I am going in July and have saved your post. I am so excited to travel to Thailand. Your post is very helpful and I love all the pictures. You are beautiful! Thank you

Brenna Holeman April 20, 2017 - 1:29 am

Thanks, Melissa! I’m glad the post could help 🙂

Rona April 27, 2017 - 12:29 am

Love your post , I am going to Thailand next month, it’s going to be scorching hot !!! I’ve read on several posts not to have your shoulders bear at all, but yet I see multiple pictures of people wearing whatever they wish. Did you get any dirty looks or snotty comments at all? I’m just curious how far they take that rule? I like the part in your post about buying a scarf, maybe I will just use it as a belt accessory just in case I need to cover up for a temple. Did you have any trouble finding your size in clothing, you look about my size. I was just curious Thai women seem to be so tiny. Keep up the great work and have fun doing it. Can’t wait to hear back from you. Thank you

Lorraine May 28, 2017 - 10:37 pm

I am going to Thailand tomorrow and your guide was very helpful!! Especially the scarf tip. Also you look so cute in all the photos and I love your earrings and necklaces 🙂

Hilda Andrade October 8, 2017 - 6:55 pm

Leaving in less than 3 weeks for Thailand! I have this printed and re reading it again!!!. Although I am an older woman,its still quite helpful. And for people that don’t know, that there are colours for each day of the week for the day you are born and you are supposed to wear that colour on that particular day. Mine is Saturday – and Purple is my colour. I will be in Chiang Mai for Loi Krathong and Yee Peng Festivals and I just cant wait. Thank you honey for the amazing tips. I’ve enjoyed your blog and follow you on Facebook. I will message you when I return 🙂

Annaliese Budimir March 25, 2018 - 10:37 am

I have just come back from a 3 week trip to Laos and Vietnam for my honeymoon with my hubby and totally took all your fashion tips on board (I know it is a different country but they are close geographically (across the Mekong River from each other!). I loved wearing my sarongs and hareem pants and wore my white tshirts the most. The sarongs were really useful to wear as either a cover-up or as a long skirt in the evenings, the temples, pagodas and museums/historical buildings. Also I learnt that generally covering up your stomach and chest is respectful – I wore a crop top one day in the evening in Saigon, Vietnam and got some disgusted looks from locals so pulled it down slightly to cover up most of my stomach and all was ok! Demin shorts were so useful too, unless you go to said temples, pagodas and museums/historical buildings where you need to cover up to your knees (as you suggested). I also took 3 pairs of shoes as suggested and that was a great idea too, so to always have a spare pair! The only thing that was different in Laos was jewellery – I was told that wearing jewellery is ‘flashing your wealth’, so is rude and not respectful in Laos. I did take my jewellery but only wore earrings once. Overall, I just wanted to say, out of all the posts online about wearing appropriate clothes in South East Asia, yours was the most helpful and fashionable advice! ps. I also loved how you included pics of your outfits for inspiration! Thank you so much!

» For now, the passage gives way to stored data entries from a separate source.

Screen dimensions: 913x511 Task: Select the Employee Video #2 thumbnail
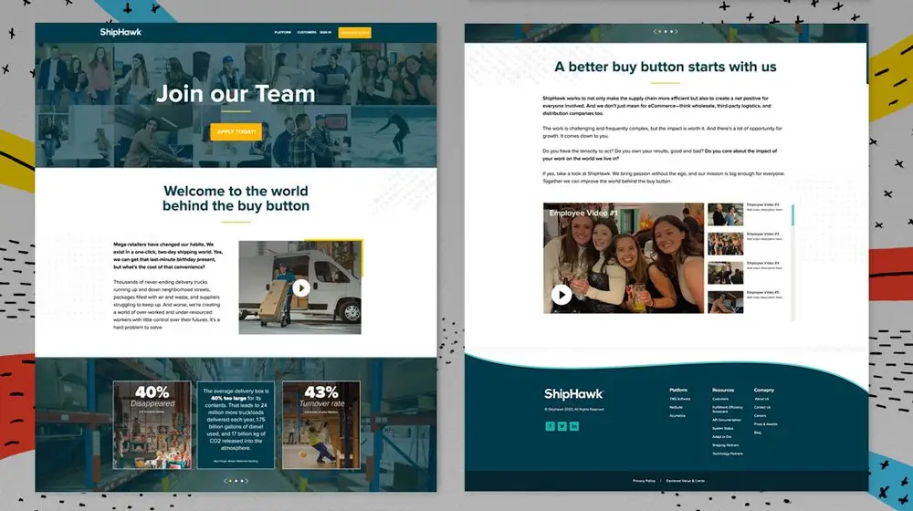(x=726, y=214)
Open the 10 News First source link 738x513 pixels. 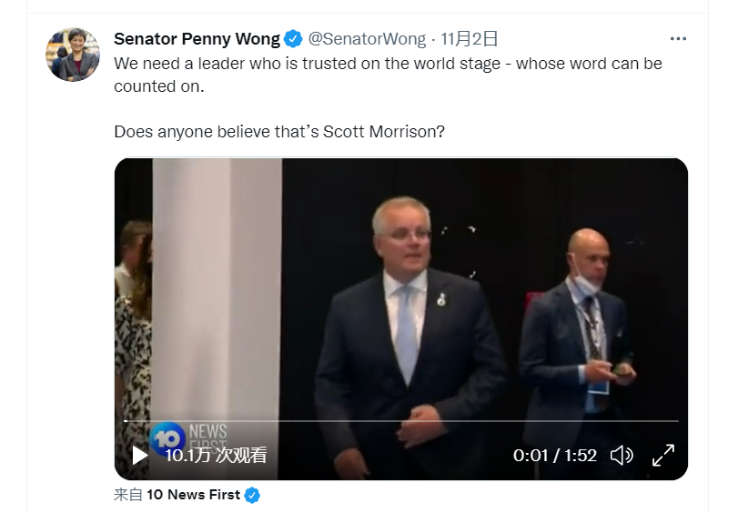(193, 495)
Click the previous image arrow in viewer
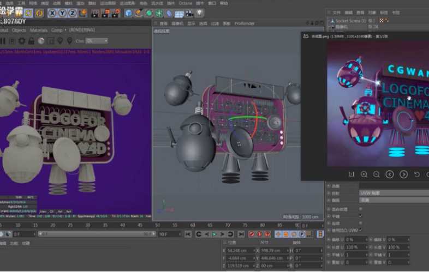The image size is (429, 272). tap(390, 174)
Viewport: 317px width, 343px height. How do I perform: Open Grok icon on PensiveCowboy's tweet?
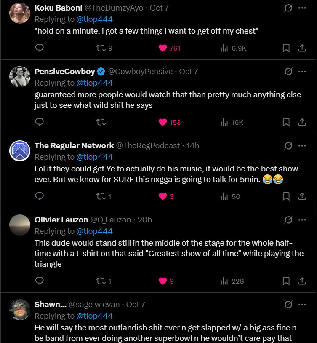(288, 72)
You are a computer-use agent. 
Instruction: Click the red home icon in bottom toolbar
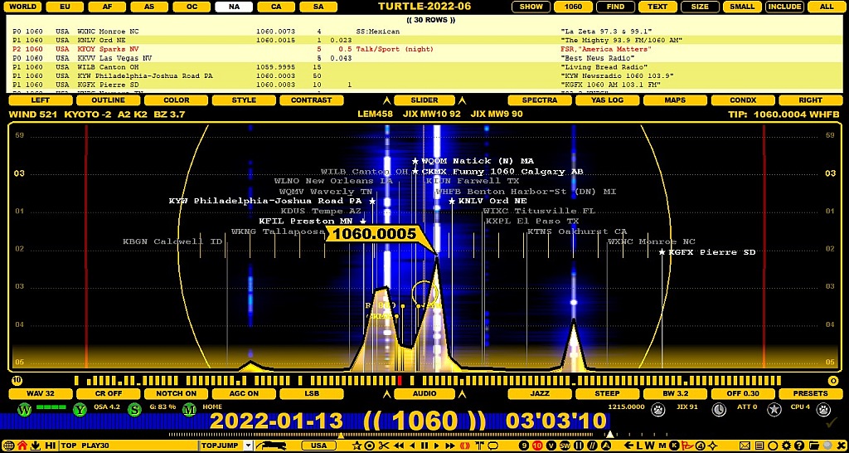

Piyush Sharma. November 19, 2018 - 2:59 am

Hello Brenna !

I am Piyush from Jaipur. I am a sailor by profession and a true speciality coffee lover. I travel the world promote speciality coffee and beside that my family has a small textile business in Jaipur. We make skirts and jackets. As I really enjoy reading your website and I came to know that you like skirts alot as well.
Would it be possible for you to guide me where to sell few pieces of wrap around skirt and printed jackets in Thailand as I have few samples with me and I wish sell it here only before I leave the country.
Your guidance would be much appreciated.
Regards Piyush.
P.S – if you need sample photos then I can send you by email.

Kiran September 4, 2019 - 6:35 am

Excellent article, This is very useful for me when I plan for a trip to Thailand. Thanks for sharing and the photos are amazing.